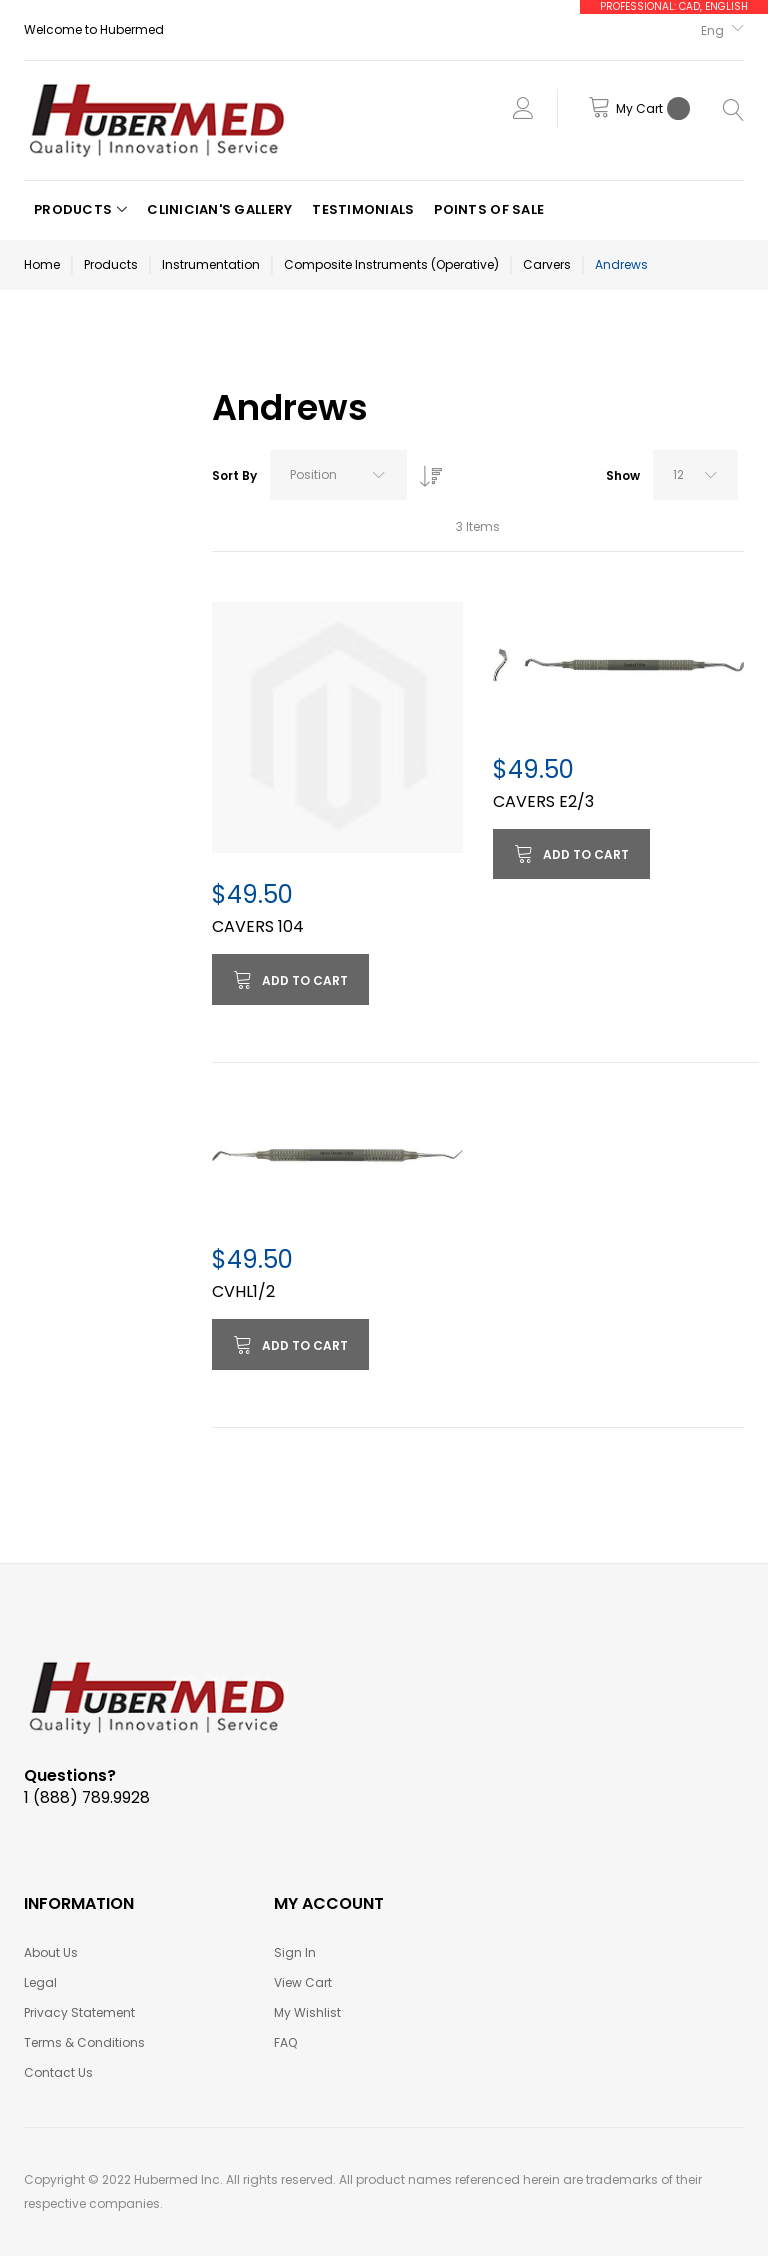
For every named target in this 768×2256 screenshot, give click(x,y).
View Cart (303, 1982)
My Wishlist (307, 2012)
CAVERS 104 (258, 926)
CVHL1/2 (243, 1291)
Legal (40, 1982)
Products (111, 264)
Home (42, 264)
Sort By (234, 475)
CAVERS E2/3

Work to complete: Can you reproduce the entries above word for word, leaving out the pictures?

Answer to this task:
For every named target in this 768×2256 screenshot, give click(x,y).
View Cart (303, 1982)
My Wishlist (307, 2012)
CAVERS 104 (258, 926)
CVHL1/2 (243, 1291)
Legal (40, 1982)
Products (111, 264)
Home (42, 264)
Sort By (234, 475)
CAVERS E2/3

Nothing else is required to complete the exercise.